Поскольку и для Федорова вопрос потери памяти ввиду агрессивности наступающего прогресса также крайне актуален, критика Платоном недостатков письма должна была ему быть особенно близка. Культ предков, за который заступается мыслитель, существует в «живом» пространстве памяти, в то время как письмо создает «мертвый» архив сохранения данных, выполняющий лишь вспомогательную функцию. Не должно удивлять, что памяти отводится место первичного принципа, так как есть культуры без письма, но нет культур без памяти[113]. Цель федоровского проекта — восстановление идеала архаического орального общества в условиях новой технической цивилизации. В силу этой установки письмо оказывается несовершенным средством, нуждающимся в дополнении. Поэтому все текстуальные упоминания предков рассматриваются лишь как подготовительный материал для общего дела воскрешения. Согласно этому взгляду синодик, например, — «воскрешение лишь номинальное» (1, 355), а исторические, научные, художественные и другие тексты представляют собой лишь «словесное» или «мнимое» воскрешение. По сравнению с этим письменным архивом такие локусы памяти, как памятники, кладбища, храмы, музеи или собранные материальные частицы и следы прежних поколений, играют гораздо более существенную роль.

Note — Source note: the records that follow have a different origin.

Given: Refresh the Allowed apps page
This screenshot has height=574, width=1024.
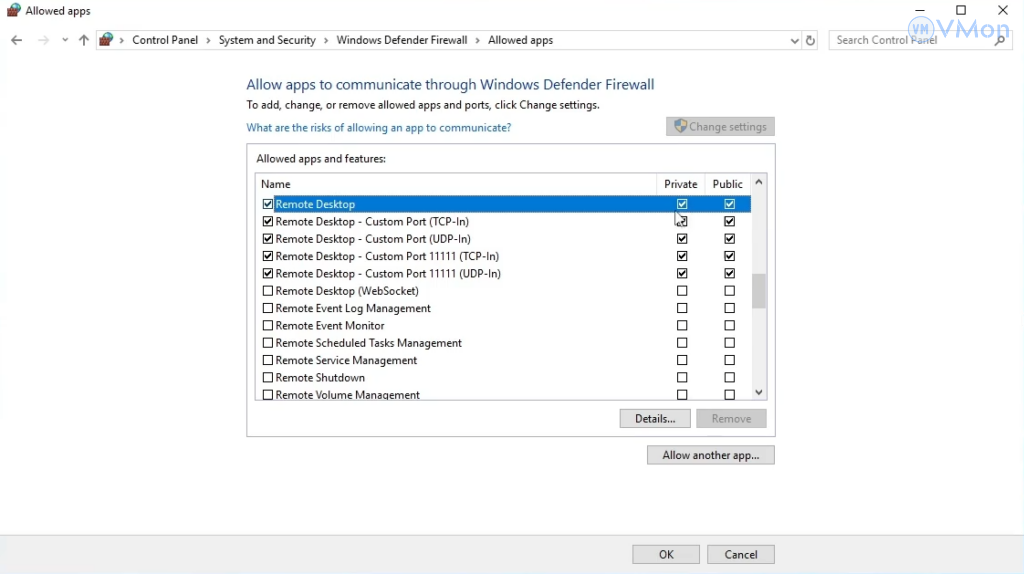Looking at the screenshot, I should [810, 40].
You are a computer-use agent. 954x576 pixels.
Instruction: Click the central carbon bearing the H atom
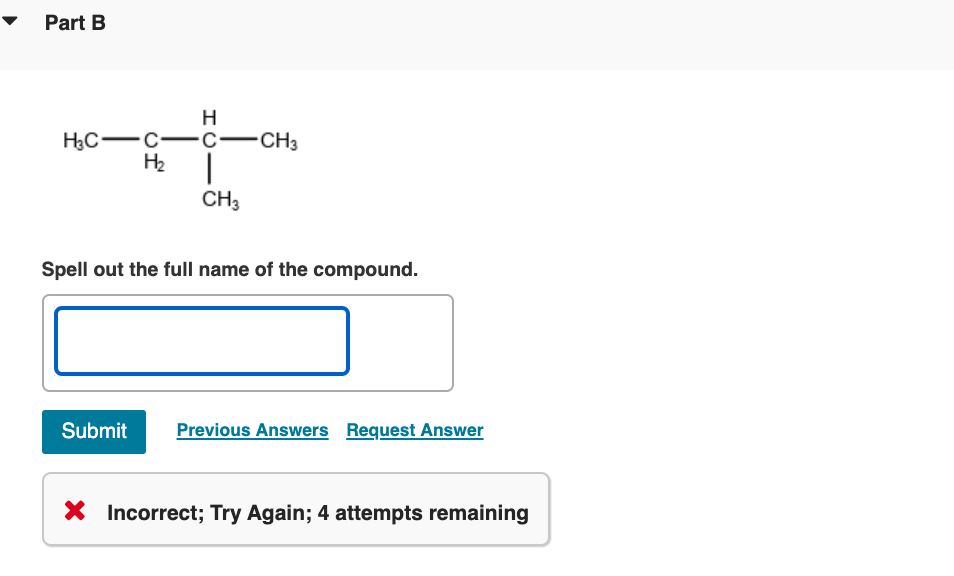(208, 140)
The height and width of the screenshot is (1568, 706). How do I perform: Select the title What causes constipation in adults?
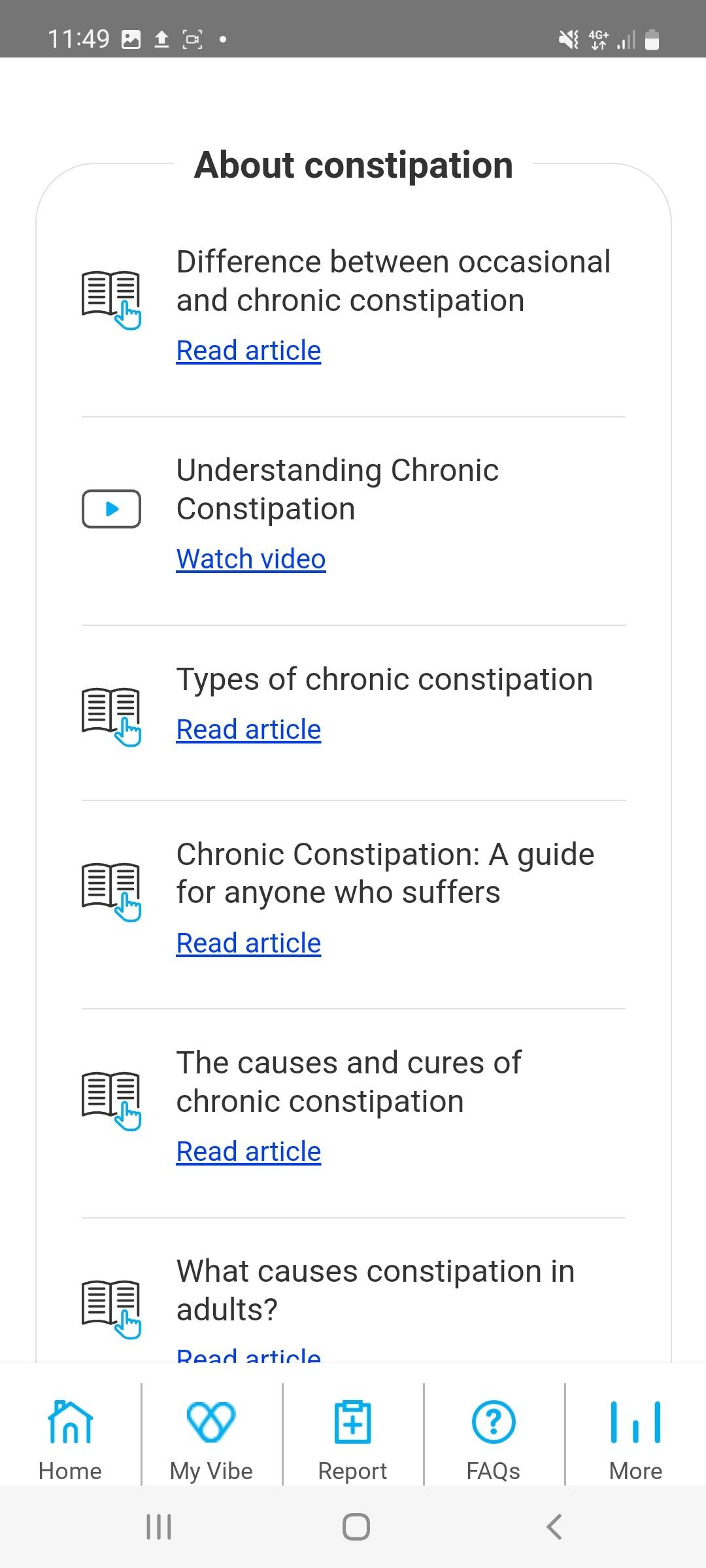point(375,1290)
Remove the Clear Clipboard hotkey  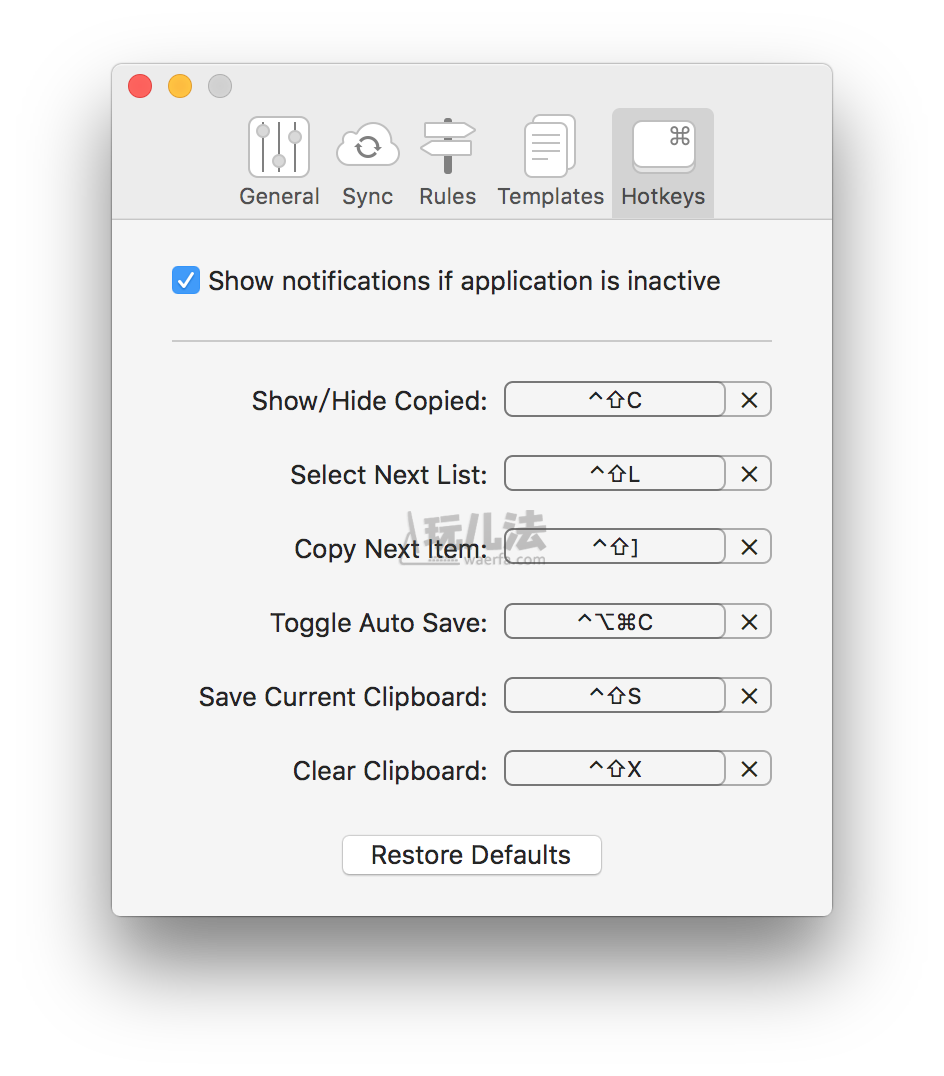click(x=749, y=769)
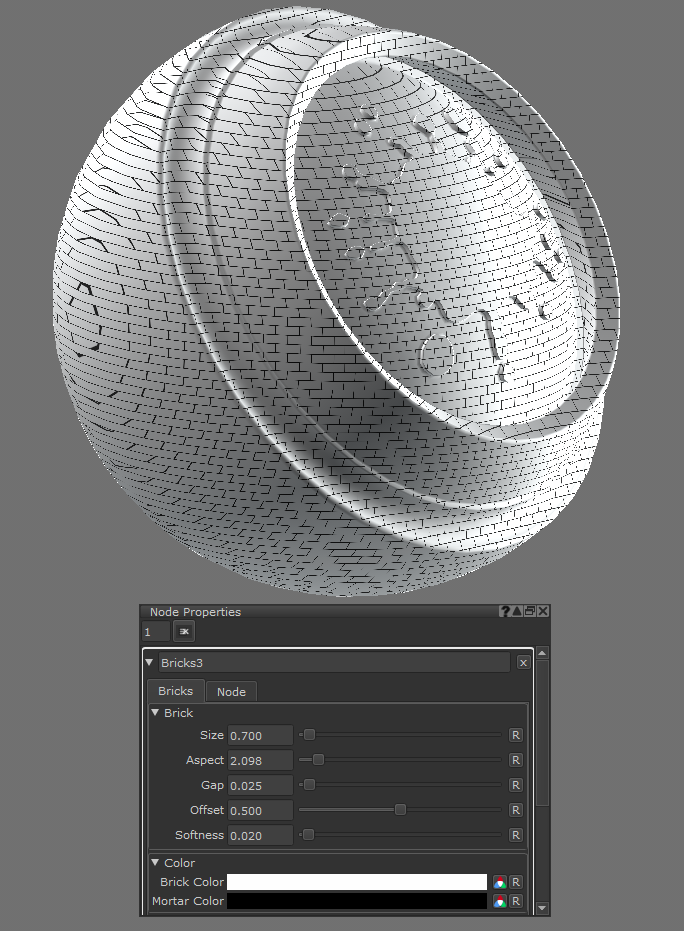Switch to the Node tab
Screen dimensions: 684x931
(x=231, y=691)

Не случайно в центре федоровской мысли находится литургия, которая, без сомнения, представляет собой событие оральной культуры, поскольку построена на звучащей живой речи. Для верующих литургия, как замечает Федоров, — «Божественное служение», для оглашенных и неверующих — «художественное воспитание» (1, 264) или «воспоминание в драматической форме» (1, 171). Объединение всего человечества предстает у Федорова в виде литургии как всеобщей молитвы, переходящей в действие.
Может удивлять, что человек, работавший четверть века библиотекарем, подозревается в недооценке печатного слова. Но при более тесном рассмотрении мы будем постоянно сталкиваться с намеками на сильную устную установку, присущую Федорову. Так, по свидетельству С. Булгакова, он слыл «московским Сократом»[114], ученики в лице Кожевникова, Петерсона и др. записывали его мысли после совместной беседы. Как известно, Федоров писал спонтанно, зачастую на клочках бумаги или полях газет, любил читать знакомым из своих записок. Стиль изложения мыслей у него скорее устный, чем письменный: философ постоянно кружит вокруг своих тем, приближаясь к ним все новыми и новыми витками. Для этого типа дискурса характерна редундантность и несистематичность[115].
Библиотека должна быть «культом не книг, а сочинителей этих книг», поэтому мы «отдаем должное автору, не останавливаемся на вещи, или книге, но восходим к лицу ее сочинителя, делая его предметом общего поминовения» (1, 444. — Курсив автора. — Х. Г.). Закрытые, т. е. погребенные в пыли книги Федоров предлагал «открывать», располагая их для публики в календарном порядке по дням смерти авторов, чтобы вызвать их «живой образ» (3, 232). Одним словом, мертвая буква «книжного кладбища» нуждается в оживлении.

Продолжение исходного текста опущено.